By contrast, the USD index and VIX—measures of fear in the US stock market—rose only modestly. This indicates investors are not overly worried about geopolitical risks at present.
ABS noted that capital flows are increasingly differentiated across US equities. The Dow Jones rose by 60 points, well below the Nasdaq’s 84 points, reflecting that technology stocks continue to drive market performance.
Dispersion is also visible in the S&P 500: the market-cap weighted version is up about 8% year-to-date and has repeatedly reached new highs, while the equal-weight version is up about 6% but shows signs of stalling at resistance. This aligns with breadth, with about 43% of stocks currently trading below the 200-day moving average.
Mr. Minh highlighted a market signal in the Nasdaq chart, noting it currently resembles the late 1990s. If history repeats, he said the market could enter a blow-off top phase lasting roughly 3–6 months before a pronounced reversal.

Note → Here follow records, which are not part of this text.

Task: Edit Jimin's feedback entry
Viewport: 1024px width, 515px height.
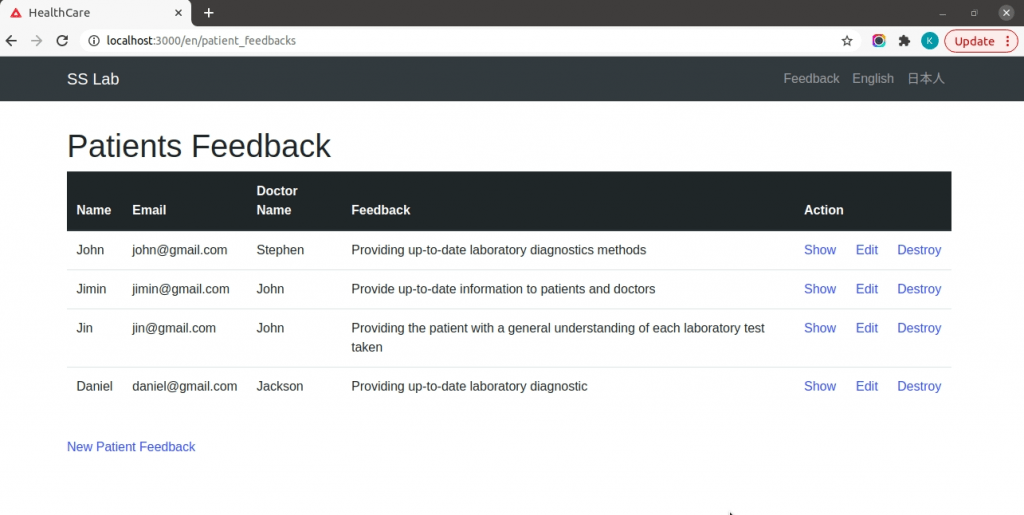Action: (867, 289)
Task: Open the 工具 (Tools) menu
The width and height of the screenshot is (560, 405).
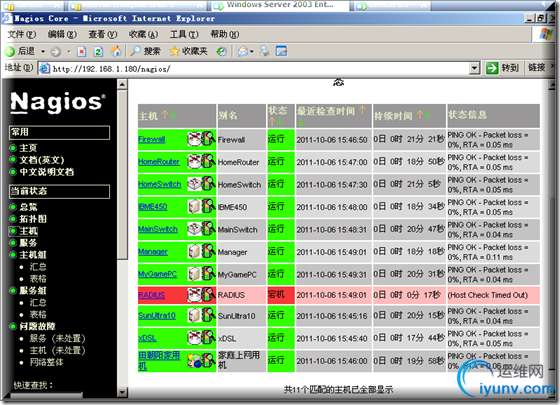Action: [184, 34]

Using Bank of America data, ABS projects that as many as 65% of individual investors currently hold stocks, a level returning to the 2021 peak. The implication is that the US stock market is increasingly dependent on individual investors, which can be associated with higher volatility than periods when large institutions dominated.

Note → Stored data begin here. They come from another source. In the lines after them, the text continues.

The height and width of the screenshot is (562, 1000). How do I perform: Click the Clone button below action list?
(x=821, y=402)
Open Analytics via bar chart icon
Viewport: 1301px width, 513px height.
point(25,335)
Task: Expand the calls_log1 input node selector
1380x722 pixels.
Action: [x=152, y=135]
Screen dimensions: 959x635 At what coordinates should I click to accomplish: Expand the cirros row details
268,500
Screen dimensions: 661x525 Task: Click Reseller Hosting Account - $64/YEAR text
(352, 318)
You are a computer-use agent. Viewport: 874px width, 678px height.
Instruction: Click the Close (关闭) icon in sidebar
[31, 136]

ABS also said the US market is gradually taking on characteristics similar to Asian markets, where retail capital plays a leading role.
Another trend emphasized by Mr. Minh is the surge in passive funds. He noted that passive funds accounted for about 20% in 2009, but by March 2026 they had surpassed 59%. ABS said this reflects a shift toward market-tracking strategies as the effectiveness of active funds declines.
In Vietnam, VN-Index performance is heavily influenced by large-cap stocks, particularly the Vingroup group. Since the start of the year, the index has risen more than 7%, but excluding VIC, VHM, and VRE, the gain is only about 0.64%, indicating pronounced market polarization.
ABS experts argued that when Vietnam is upgraded to the secondary frontier market group in September 2026, passive funds tracking FTSE Emerging Markets indices will become a more stable and automatic source of capital. They said this would reduce reliance on convincing active funds and allow the market to benefit from periodic rebalancing by global ETFs.